Your phone will not stop buzzing for four hours. Pakistan does not process death quietly.

The Story With a Timer

Before the ghusal has been arranged, before half the family has been informed, someone has posted an Instagram story. A photo. A caption half in Urdu, half in English, because code-switching does not pause for bereavement. “Fly high ️” — a phrase imported wholesale from Western grief culture and now fully Pakistani, the way many things become fully Pakistani: rapidly, thoroughly, and with their own particular inflection.

And now it is a story. With a timer. Twenty-four hours. The same countdown given to a photo of someone’s nihari.
The comment section fills. “Inna lillahi ”. “Allah jannat mein jagah de ”. “Yaar I can’t process this.” Someone’s mother has commented — longer than everyone else’s, entirely in Urdu, no emoji, a period at the start for reasons nobody understands. It is by far the most moving thing in the section. Someone’s good morning uncle has also commented. He has sent a flower graphic. He did not read the previous messages. He is having a pleasant morning.

The algorithm, meanwhile, has moved on. There are Reels to serve. The app was not consulted on whether it was ready for this. It was not. It is fine.

The Infrastructure Instagram Cannot Hold

Here is what the story cannot capture: the system.

Within hours, a community materialises. Not metaphorically. Physically. People arrive without being called, because being called is not necessary, because this is understood. The kitchen is taken over. Chai is made, assessed, and remade. Food appears from neighbours, from the aunty three streets away who always knows before anyone tells her and arrives already having cooked.

The janaza brings the neighbourhood. Men in rows, prayers in Arabic spoken by people who have known these words since childhood and will know them until their own janaza. Women inside, together, crying that makes no attempt to be composed. Memories shared almost immediately, because grief in Pakistan was never meant to be private — it belongs to everyone who loved them and everyone who loved the people who loved them and honestly most of the street.

And then, inevitably, someone tells a funny story about the person who is gone.

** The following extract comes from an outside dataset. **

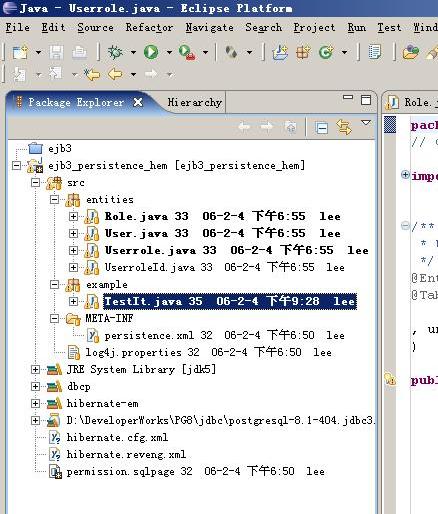Screen dimensions: 438x514
Task: Close the Package Explorer view
Action: 138,102
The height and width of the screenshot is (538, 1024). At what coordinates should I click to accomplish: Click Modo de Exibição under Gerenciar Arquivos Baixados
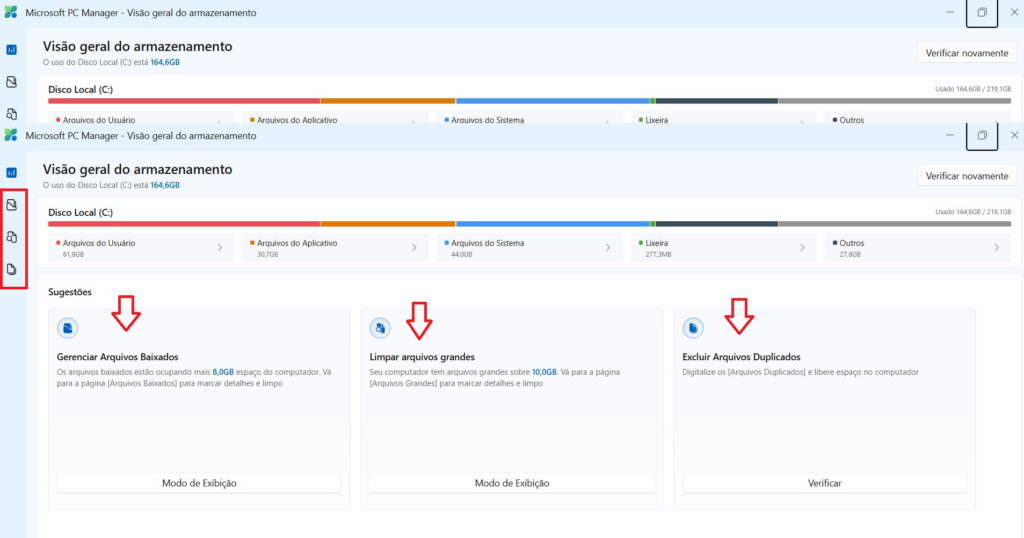pos(199,483)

The room laughs, surprised by the laugh, not guilty about it. In Pakistan, grief and laughter have always been allowed in the same room. Instagram has no format for this. Instagram has a story and a heart react and a comment section. Pakistan has an entire civilisation of loss management, and it is much better.

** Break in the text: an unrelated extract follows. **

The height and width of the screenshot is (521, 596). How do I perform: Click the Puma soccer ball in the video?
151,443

The Algorithm Wishes Them Eid Mubarak

The machine keeps going. It was not informed. It does not have a category for this.
Their last Eid photo gets served as a memory. Their birthday arrives and Facebook — always Facebook, committed to this specific flavour of cruelty — has prepared a banner. Facebook would like you to write on their wall. Facebook does not know. Facebook is a website.
Pakistan has two Eids. On both of them, the platform will surface the dead. Their Eid Mubarak messages from two years ago will arrive as notifications. The app does not understand that Eid without them has a different texture now, that seeing them in white shalwar kameez on Eid morning is an ambush that takes a long time to recover from.

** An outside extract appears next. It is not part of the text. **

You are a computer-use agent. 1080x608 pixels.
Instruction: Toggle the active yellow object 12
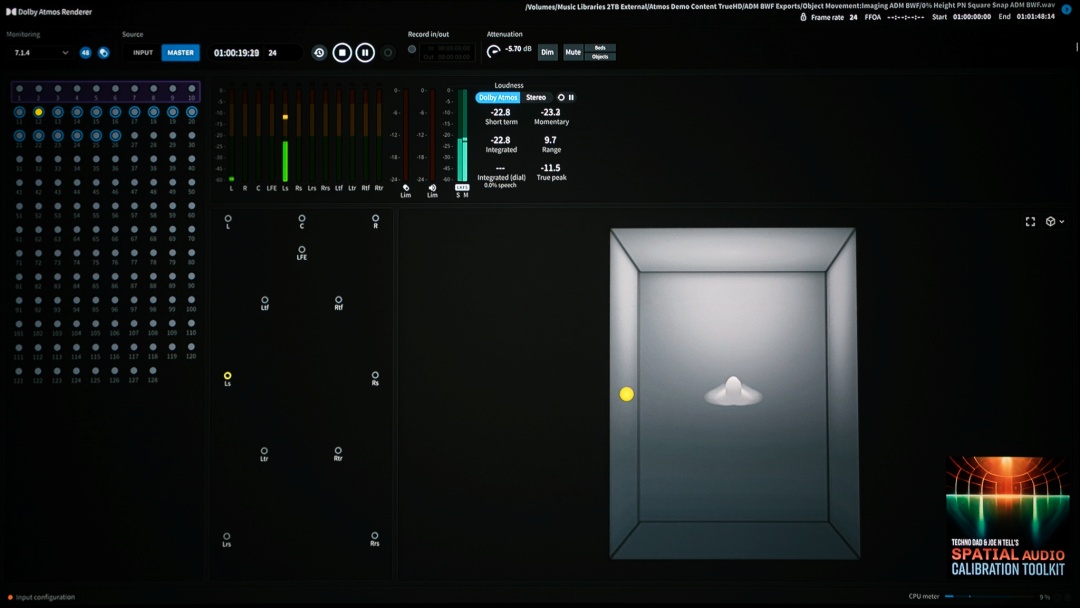(38, 112)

The app has active and inactive. The entire universe of human loss that lives between those two words is not something any algorithm has figured out. Neither, honestly, have we. We are all doing our best.

The Stone, Unchanged

Despite the sixty-three member group chat. Despite the timer. Despite the birthday banner. Despite the aunties monitoring the comment section for inappropriate emoji usage.
The grief is the same grief it has always been.
The “yaar I can’t believe it” typed at 2am is the same disbelief felt since the first person lost the first person they loved. The looking for them at Eid, the instinct to call them with news, the second before you remember — that is ancient. That predates every app and every platform and every notification.
Pakistan has been burying its dead for thousands of years and has built, over those years, an extraordinary apparatus for doing so — the community, the food, the prayers, the collective holding of the people left behind. That apparatus still works. It is still better than anything a phone can offer.
The Instagram story lasts twenty-four hours. The “Allah unhe jannat mein jagah de” — said quietly, meant completely, by sixty-three people in a WhatsApp group and two hundred at the janaza and a hundred more who couldn’t come but are saying it anyway — has no expiry.
The story disappears. The dua doesn’t.